1 Topic by judah.teng (edited by judah.teng 2015-07-22 13:38:13)

  • judah.teng
  • Member
  • Offline
  • Registered: 2015-07-22
  • Posts: 7

Topic: Globlal whitelist not working for amavis bad header

==== Required information ====
- iRedMail version (check /etc/iredmail-release): 0.9.2
- Linux/BSD distribution name and version: Debian 8 Jessie
- Store mail accounts in which backend (LDAP/MySQL/PGSQL): MySQL
- Web server (Apache or Nginx): Apache
- Manage mail accounts with iRedAdmin-Pro?: Yes
- Related log if you're reporting an issue:
====

Hi there, is there a way to use the global whitelist to whitelist mails with bad header? It is not working. I use the iRedAdmin-Pro panel to whitelist domains but mails with bad header from whitelisted domains still get quarantined. I have since disabled bad header checks. Please help.

----

Spider Email Archiver: On-Premises, lightweight email archiving software developed by iRedMail team.
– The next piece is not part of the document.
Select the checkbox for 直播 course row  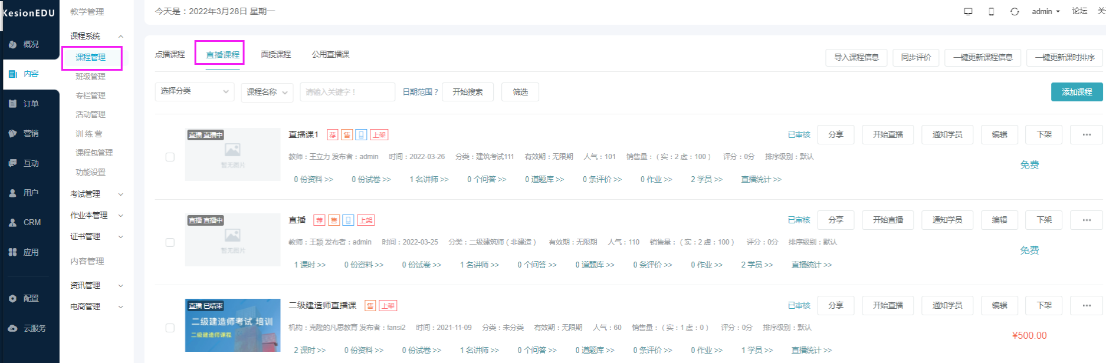170,243
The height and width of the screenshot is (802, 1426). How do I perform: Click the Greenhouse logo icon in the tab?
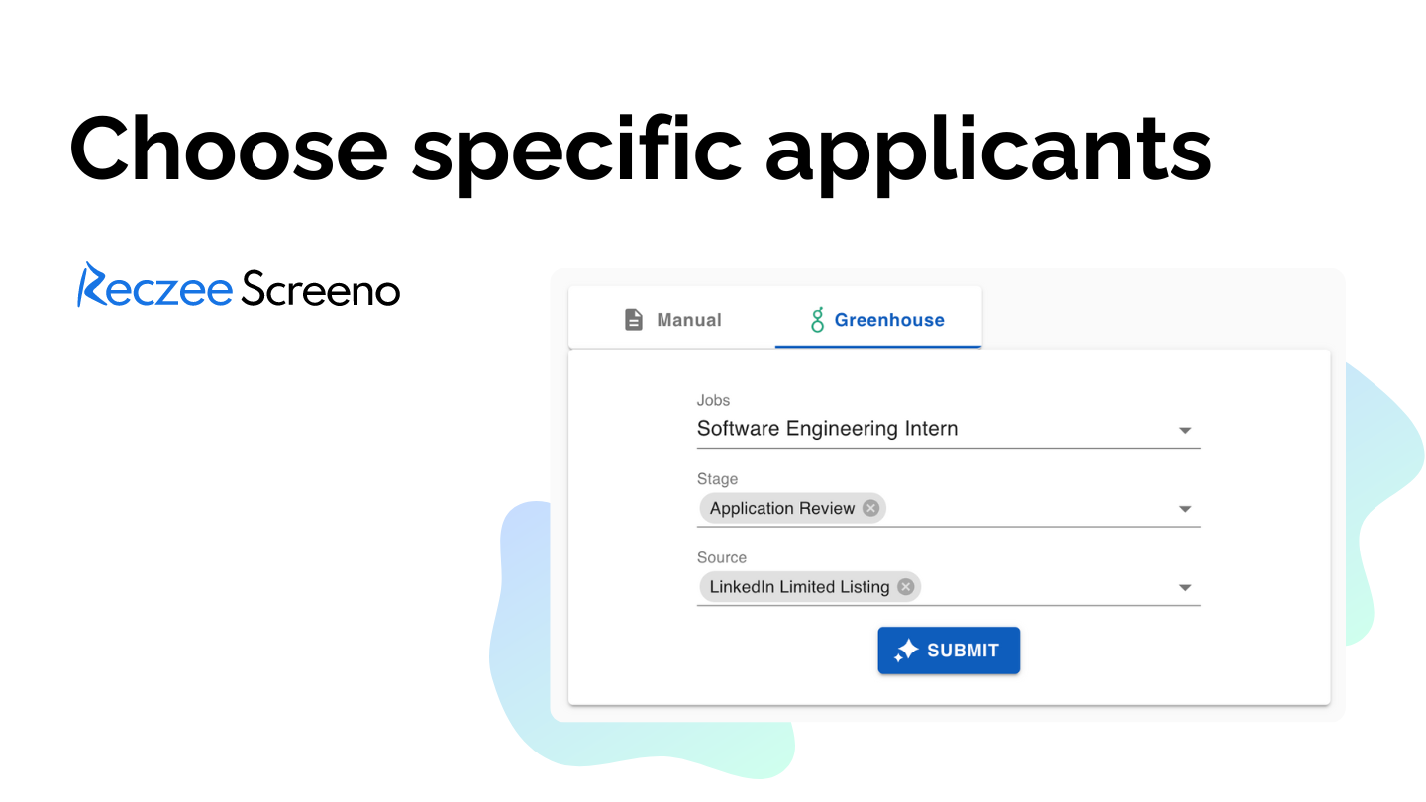[817, 320]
Supports Amazon S3 compatible storage and custom branding.

2 Reply by ZhangHuangbin

  • ZhangHuangbin
  • ZhangHuangbin
  • iRedMail Developers
  • Offline
  • Registered: 2009-05-06
  • Posts: 30,770

Re: Globlal whitelist not working for amavis bad header

Could you please show us mail headers of this bad-header message?

3 Reply by judah.teng

  • judah.teng
  • Member
  • Offline
  • Registered: 2015-07-22
  • Posts: 7

Re: Globlal whitelist not working for amavis bad header

There were many different kinds, I did not keep a copy. The issue is mails with bad-headers from whitelisted domains are still being quarantined. I want all mail from whitelisted domains to go through, even those with bad-headers. Is this possible? Is there a configuration for it?

4 Reply by ZhangHuangbin

  • ZhangHuangbin
  • ZhangHuangbin
  • iRedMail Developers
  • Offline
  • Registered: 2009-05-06
  • Posts: 30,770

Re: Globlal whitelist not working for amavis bad header

We need related log or mail headers for troubleshooting, cannot help without related log/info. so if you're lost, please try to follow our suggestion to get related log/info.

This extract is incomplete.